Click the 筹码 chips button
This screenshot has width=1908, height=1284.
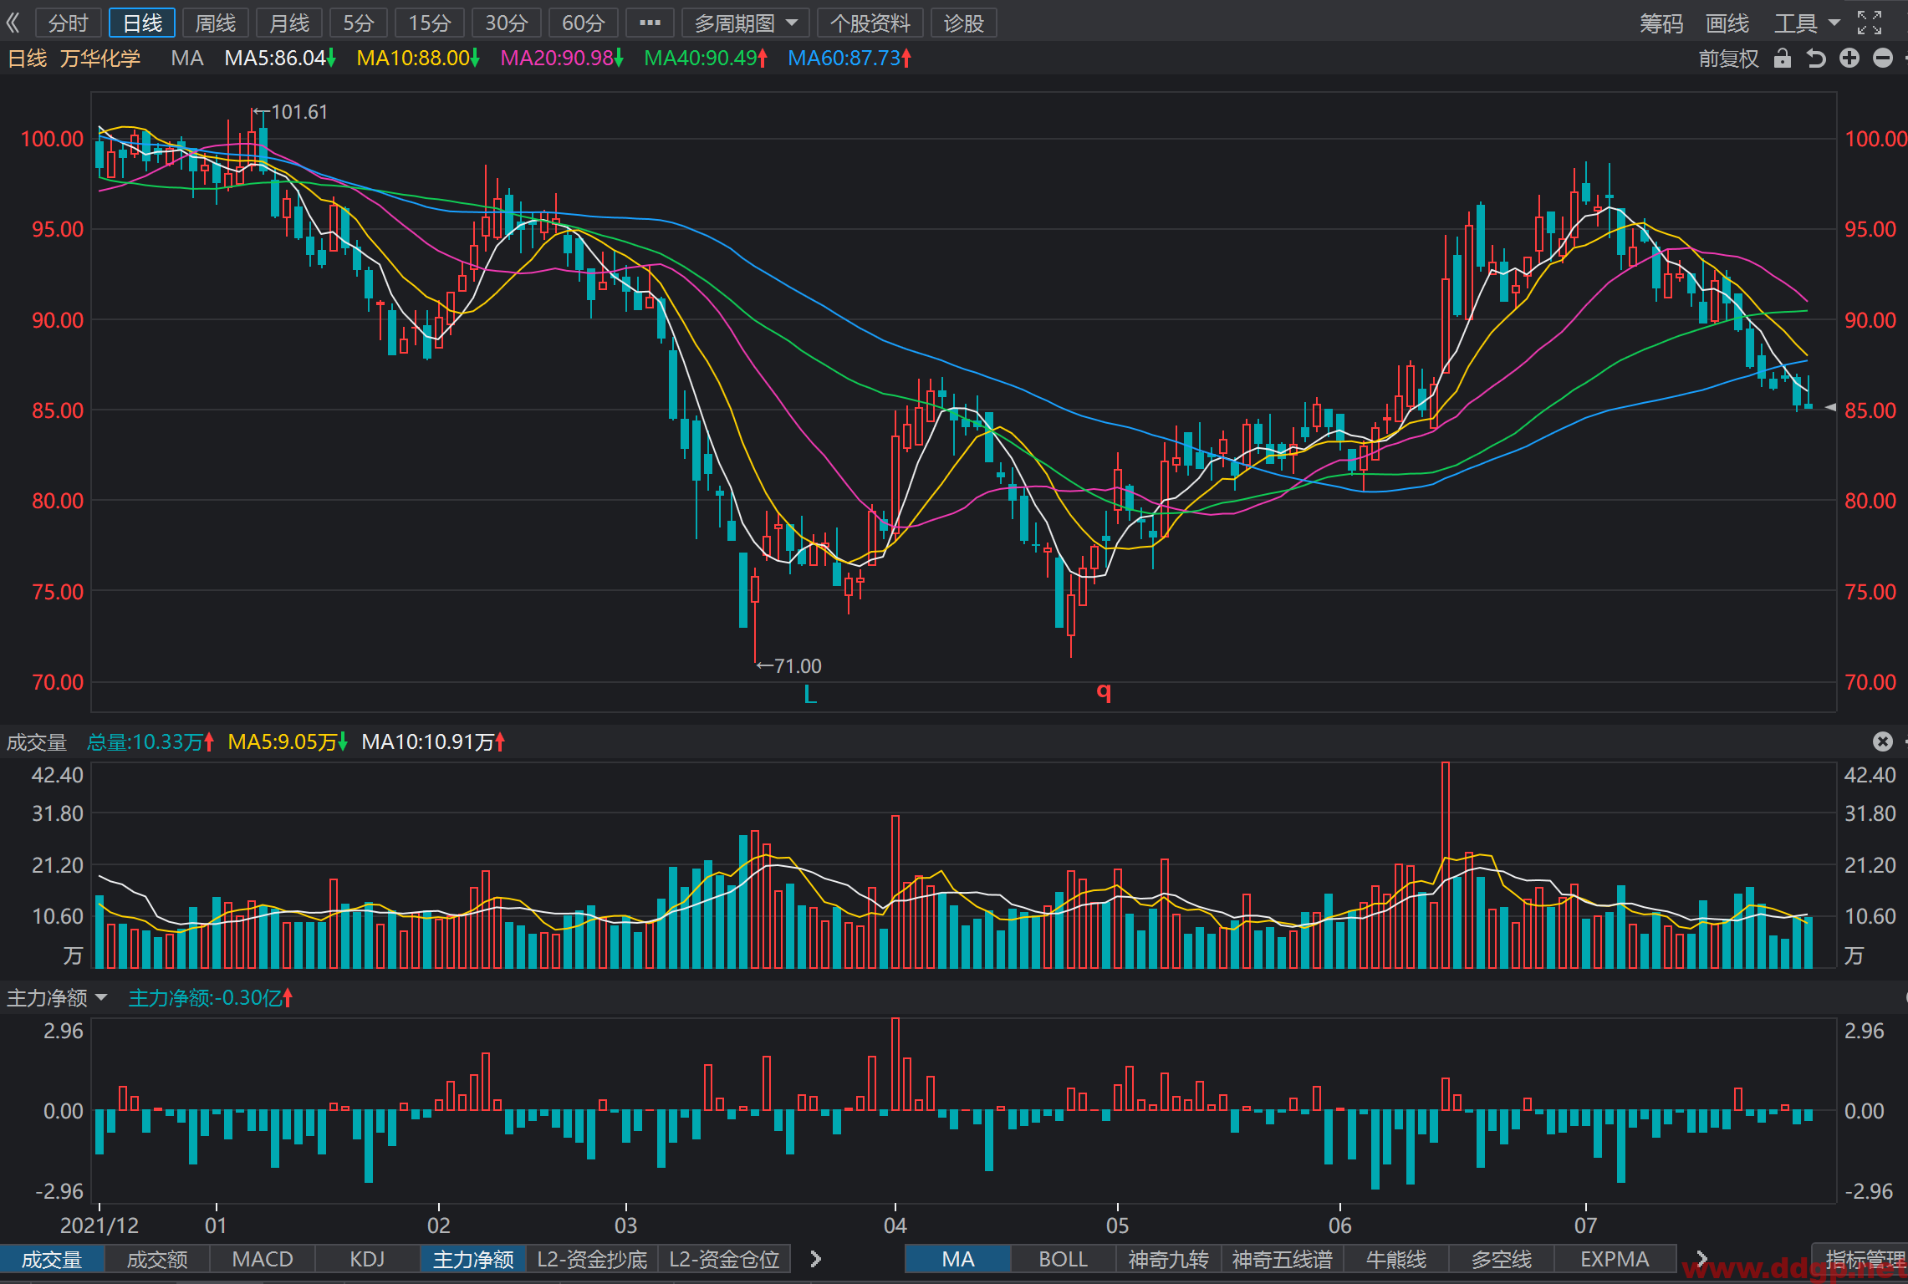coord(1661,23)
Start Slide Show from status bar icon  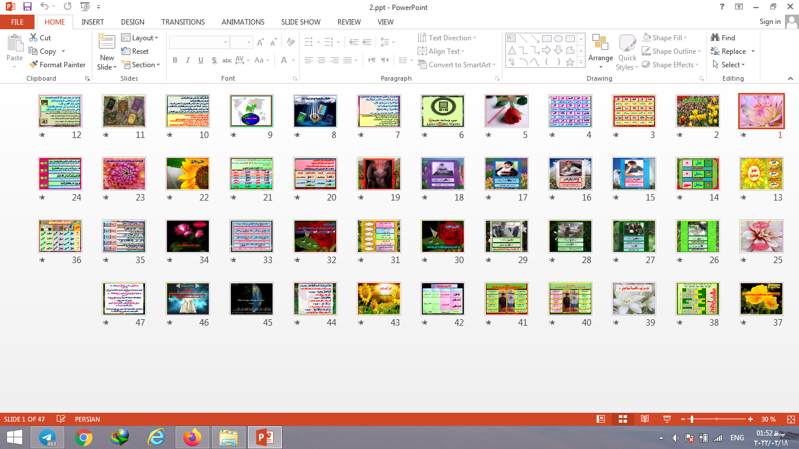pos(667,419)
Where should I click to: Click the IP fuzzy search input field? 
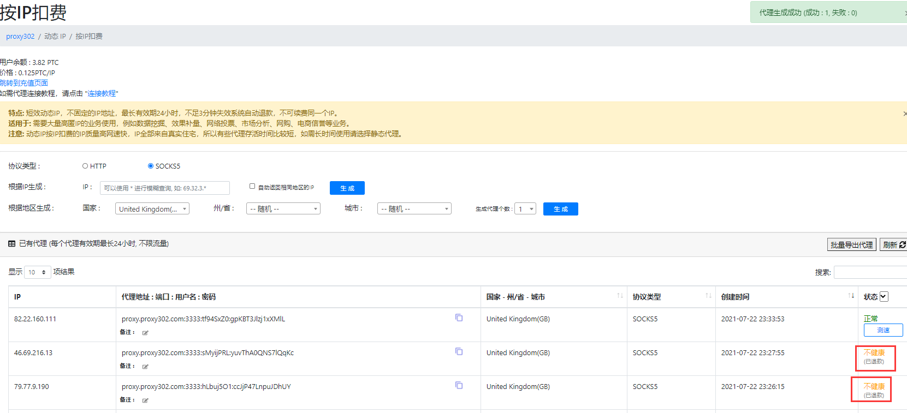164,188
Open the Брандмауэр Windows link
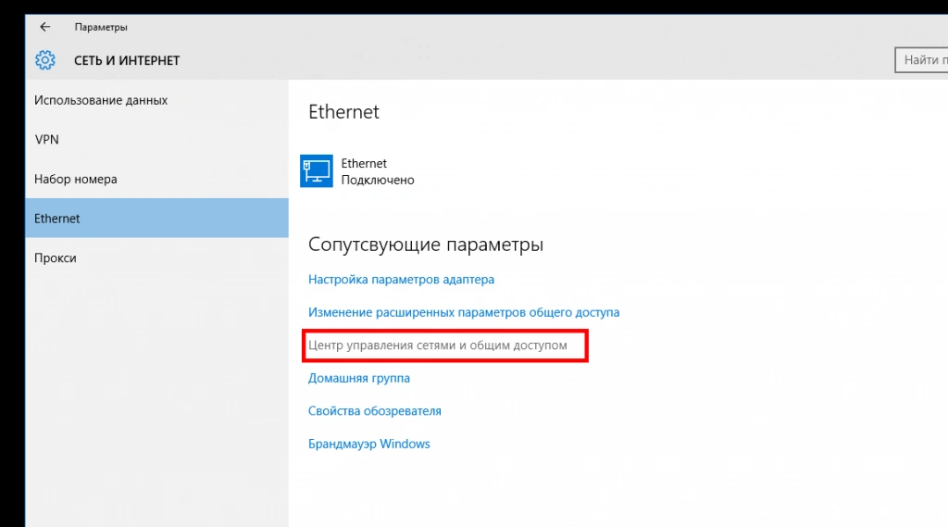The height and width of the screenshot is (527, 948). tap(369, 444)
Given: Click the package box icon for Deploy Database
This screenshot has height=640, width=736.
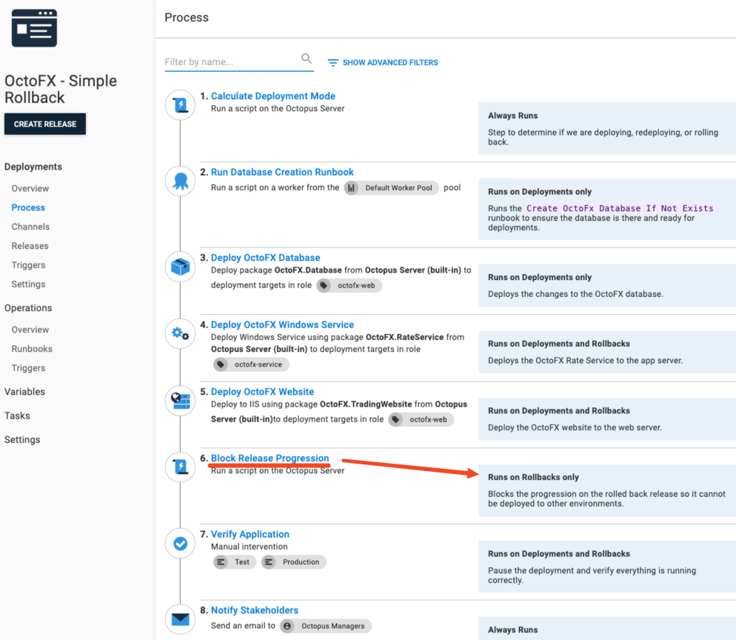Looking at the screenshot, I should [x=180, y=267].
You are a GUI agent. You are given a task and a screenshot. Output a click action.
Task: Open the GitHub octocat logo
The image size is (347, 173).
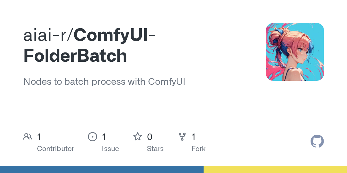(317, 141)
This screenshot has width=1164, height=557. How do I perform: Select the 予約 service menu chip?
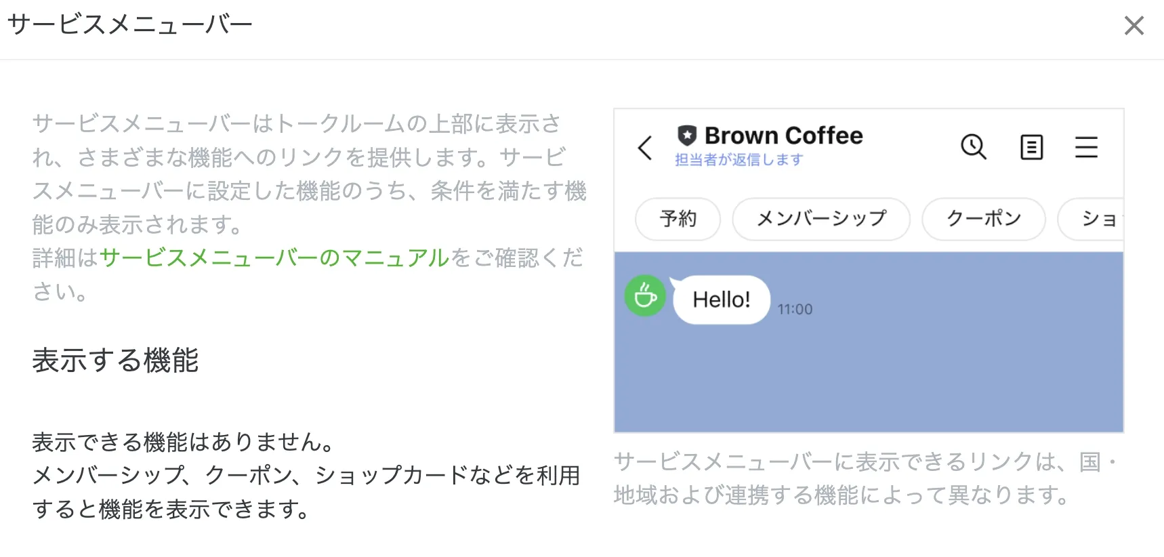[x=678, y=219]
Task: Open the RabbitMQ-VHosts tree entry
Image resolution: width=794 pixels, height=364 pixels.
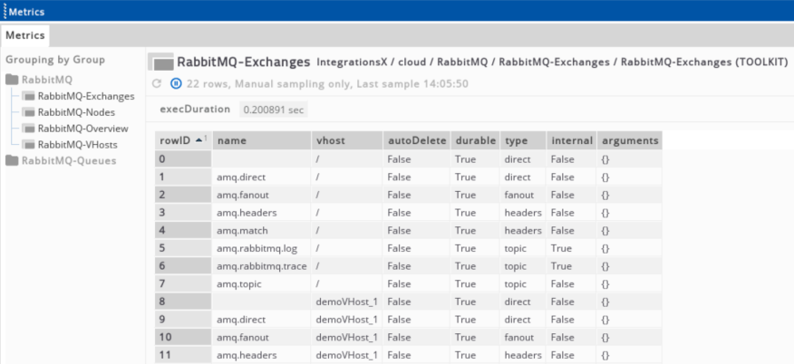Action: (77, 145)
- - - - - - -
**EXERCISE DETAILS**
All lines from the one holding "This screenshot has width=1164, height=557." through the last line of the records need to be copied exactly, both ends included, and the pictures left behind.

**PROBLEM SOLUTION**
This screenshot has width=1164, height=557. How do I perform: Select the 予約 service menu chip?
[x=678, y=219]
Task: Open the RabbitMQ-VHosts tree entry
Image resolution: width=794 pixels, height=364 pixels.
Action: (77, 145)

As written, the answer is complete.